1/23/2009
Three underscores

Day three. I am disoriented.

Actually, I am sleepy. No thanks to what I decided to listen to; I am perfectly aware that their midnight programming would be their sleepiest tracks yet, precisely because it's on at midnight. And besides, I never drifted to drowsiness during the first few hours or my shift, despite the (surprising yet unsurprising) lack of things to write about.

Someone took the Oscar nominations. I was tasked to do 24 profiles.

So I start typing them down. I've encountered some of them before. The others are new, a testament to my lack of television watching - an irony and a cause - and the geographical difference that all of us here face. Or, should I say, I face.

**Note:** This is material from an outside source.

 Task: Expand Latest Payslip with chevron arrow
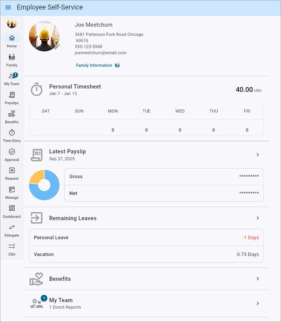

It's been different over the past week. Then again, it's like all the other weeks. What you've grown used to seeing will suddenly be taken away from you. Right now I'm no longer facing a window; instead, I'm seeing five computers, each with five people. Comment spammers, I suppose, but that's not what you call them. You're supposed to either look at the monitor, or at the half-heads that appear behind the cubicles.

I don't actually know what to feel. I choose not to be pessimistic right now, but I can't be optimistic either. I don't feel elated, nor infuriated.

I know that I should be annoyed after finding out that I haven't got loose change.

I know that I should be confused about why some people think I'm annoying other people.

I know that I should be angry upon seeing that sheepish grin at the start of the day.

I know that I should be insinuating at other people's intentions, or whether they're being sincere or not.

I know that I should be jumping up and down, while restrained to this desk, after taking a sneak peek at those eyes.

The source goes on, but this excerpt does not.